TU OBJETIVO: Indica si cada afirmación concuerda con el texto sobre Benazir: 1. Benazir fue elegida primera ministra de Pakistán. 2. Todos los políticos y militares deseaban sus triunfos. 3. Benazir se volvió una mujer férrea solo al llegar al poder. Para cada una, responde sí o no y cita textualmente las palabras que lo deciden.

DOCUMENTO FUENTE:
--------------------------------

La fuerza intelectual de Benazir la llevaría a un mundo de admiradores. Se ganaría también a un puñado de enemigos, políticos y militares, que no deseaban sus triunfos en las plazas, en las calles, o donde estuviera de pie, gritando ideas de libertad. Finalmente, logró ser elegida como primera ministra de Pakistán. ¡Era la primera mujer que asumía semejante cargo en el mundo musulmán! Toda una victoria para una sociedad que se ha distinguido en nuestro planeta, por ser obstinadamente machista. Y subió al poder como la mujer férrea que era desde niña.

--------------------------------

INFORMACIÓN REGISTRADA:
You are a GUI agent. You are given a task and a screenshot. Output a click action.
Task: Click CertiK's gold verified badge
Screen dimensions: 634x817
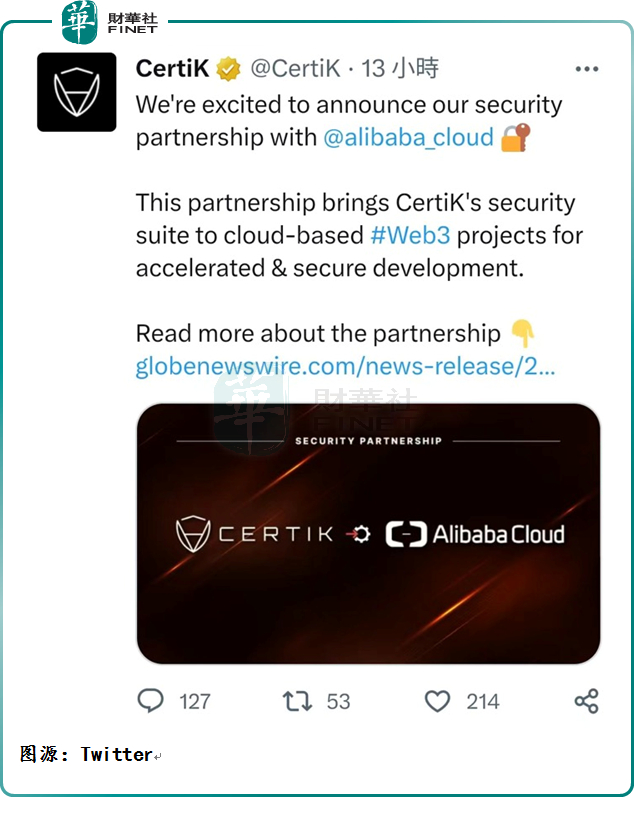(x=227, y=69)
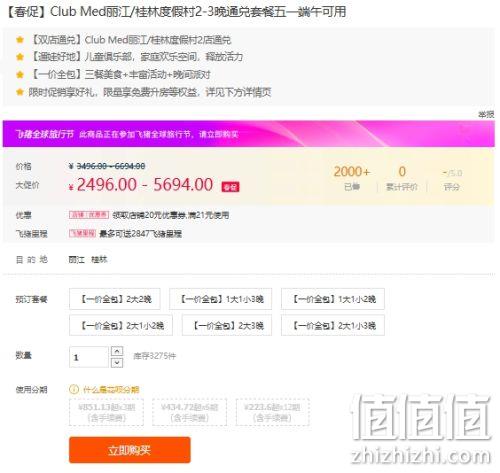
Task: Select the 12-period installment option ¥223.68
Action: [x=273, y=412]
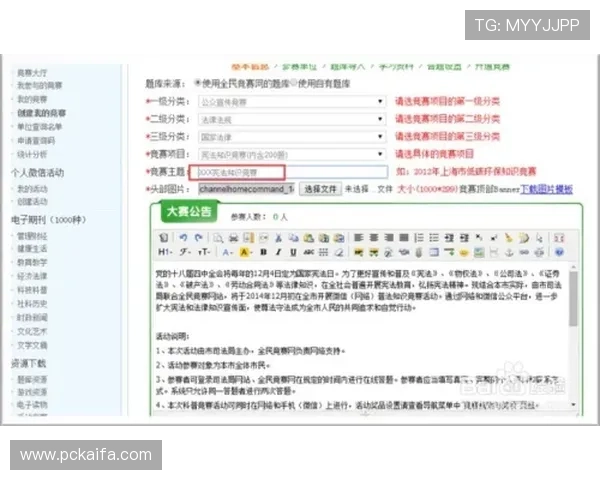Click the yellow text highlight color button
This screenshot has height=480, width=600.
click(246, 252)
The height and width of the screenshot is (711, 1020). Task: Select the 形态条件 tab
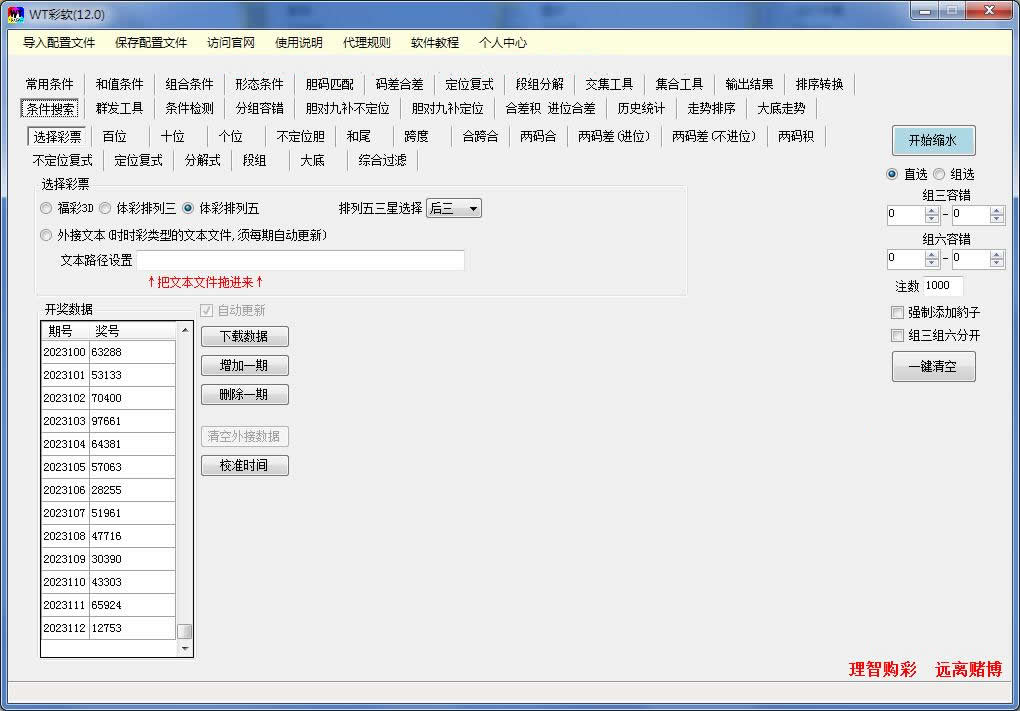point(259,84)
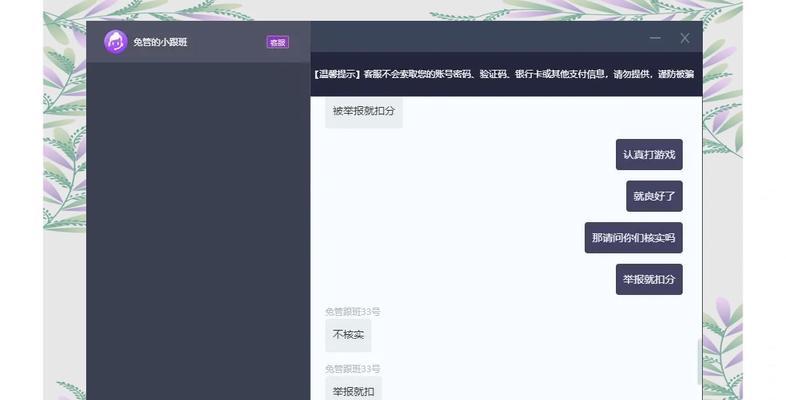Minimize the customer service chat window
Screen dimensions: 786x400
(x=655, y=38)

--------------------------------

RESPUESTA:
1. Sí: "logró ser elegida como primera ministra de Pakistán".
2. No: "un puñado de enemigos, políticos y militares, que no deseaban sus triunfos".
3. No: "la mujer férrea que era desde niña".